His spur caught on the flag or on the picture wire of a George Washington frame print. So Booth landed unevenly and broke his leg. Then no one could chase him into the box. The only way to catch him, then, would be when he gets out the back door, gets on his horse and gallops away. He had to ride down an alley. To capture Booth, theatergoers would’ve had to run out the front door, turn right, run around the corner and block the escape from the alley. Only one person got up and chased him out of the theater. The tallest man in Washington, a fellow named Major [Joseph] Stewart, and he caught up with Booth in the alley, tried to grab the reins, and Booth was an excellent horseman. He kicked the horse into a tight circle and escaped and galloped away. And so Booth got out of the theater and out the alley before one person could catch up to him. That’s how he did it.

Klimek: The assassination was planned to a T, and yet, says James, at several points, it all could have gone wrong.

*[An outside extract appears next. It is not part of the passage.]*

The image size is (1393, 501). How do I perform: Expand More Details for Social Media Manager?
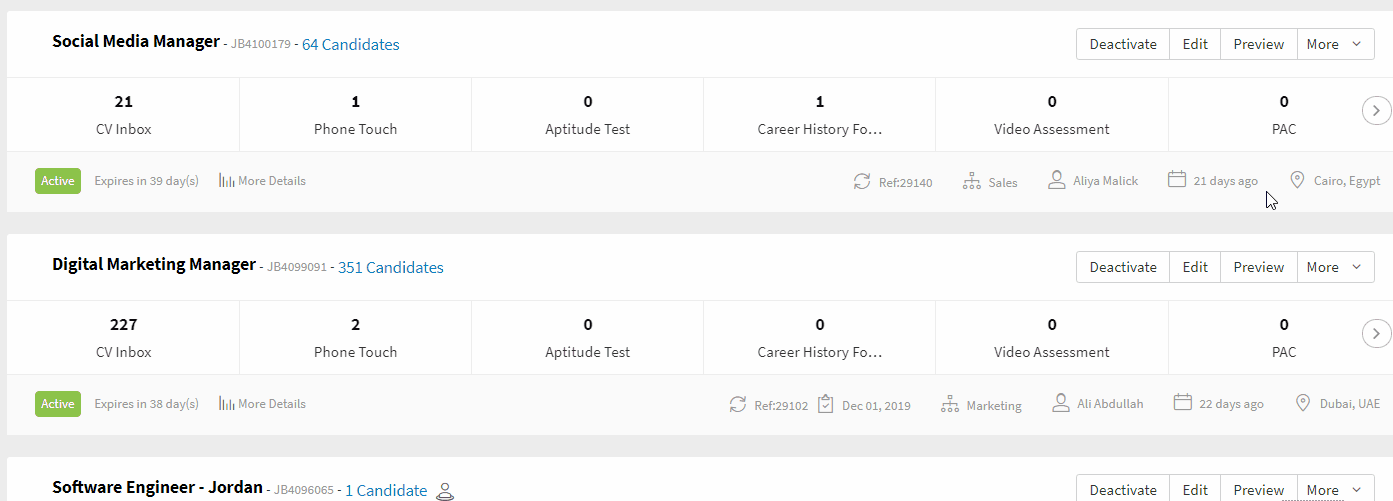[262, 181]
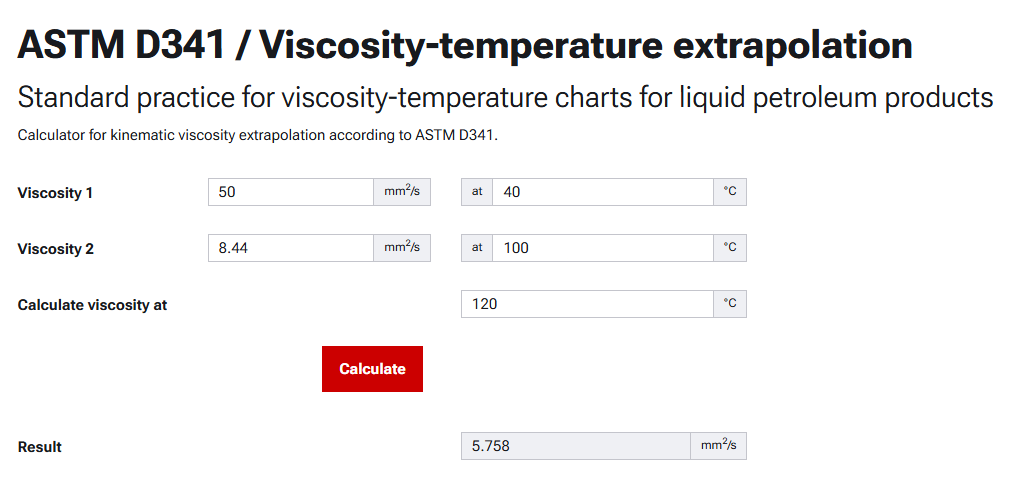Click the °C unit for Viscosity 1 temperature
The height and width of the screenshot is (479, 1032).
730,192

Swanson: Nothing was preordained. For example, Booth might’ve missed. He was carrying a single-shot pistol. There was no time to reload it. If he had missed, Lincoln would’ve survived. Also, this: If Lincoln had seen him coming—Lincoln looked like an old man; he had this carved-apple-doll-type-looking head—but Lincoln was still very physically powerful. The doctors at his autopsy marveled that below his head, his body was superbly muscled. Lincoln had been a flatboatman. He’d been a champion wrestler back in Illinois, and he still had the skills and strength of a rail splitter. Lincoln spent his youth until he’s 21 as a manual laborer doing brutal physical labor, and it made him very strong. If only Lincoln had seen Booth coming, he could have hurled Booth over the edge of the balustrade and dropped him to the stage.

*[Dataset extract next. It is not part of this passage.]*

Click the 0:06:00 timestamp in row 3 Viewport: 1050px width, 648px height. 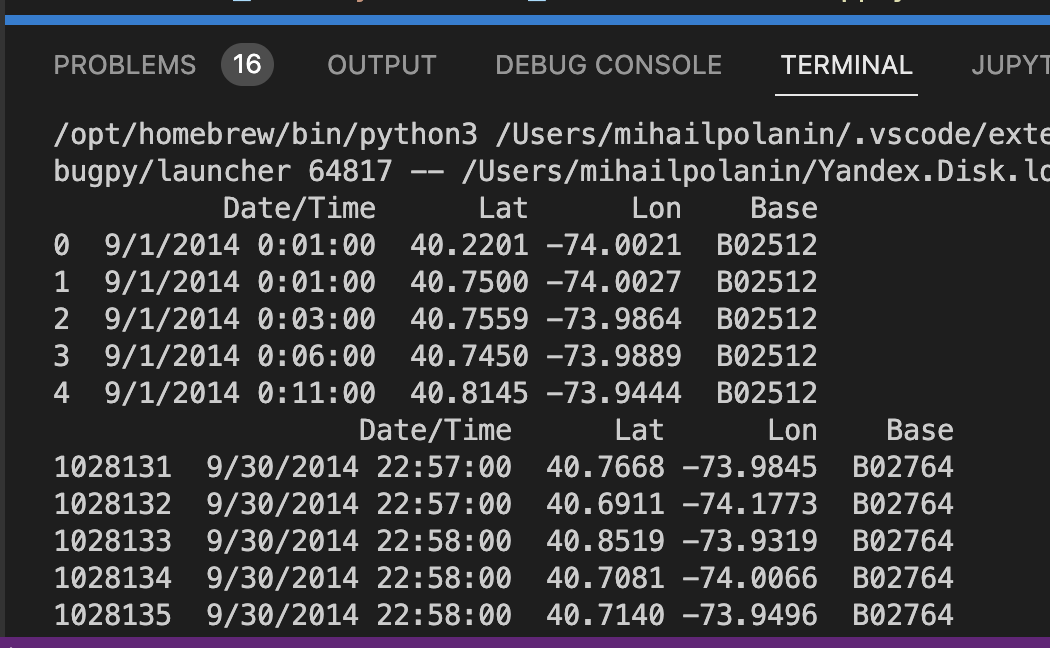[x=316, y=356]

Booth was a shorter man. He was an athlete. He was a gymnastic-style actor, a sword fighter, but he was no match for the strength of Abraham Lincoln. If Lincoln had seen Booth coming, Booth would arouse the natural instincts of the rail splitter. The success of the assassination was by no means a foregone conclusion. Booth’s escape was not a foregone conclusion. He didn’t plan to break a bone in his leg when he dropped to the stage. And that dropping to the stage and the bone break essentially put Booth two, two and a half days behind schedule, which ultimately led to his being surrounded and killed by the soldiers.

Klimek: So we know, and we see dramatized in “Manhunt,” that after he shoots the president, Booth shouts, “Freedom for the South!” and “Sic semper tyrannis [thus always to tyrants]!” Why would he take that risk? Isn’t he exposing himself to potential capture by stopping and calling attention to himself that way?

Swanson: Yes. Well, you’re right, but Booth also knew that this was to be his last performance on the American stage. So Booth didn’t just commit the assassination of Lincoln. He performed the assassination of Abraham Lincoln. He didn’t disguise himself, he didn’t wear a mask. He hadn’t shaved his mustache. He showed himself to the audience. He thrust his chest out, he paused and he boasted to the audience, and he shouted “Sic semper tyrannis,” the state motto of Virginia, “thus always to tyrants.” And then he said something else, and it’s one of the most interesting things Booth said. As he was exiting the stage, heading to the backstage door to exit the theater and to the alley, Booth was heard to exclaim to himself in triumph, “I have done it.”

Klimek: How does Booth get to Maryland when he escapes Ford’s Theatre?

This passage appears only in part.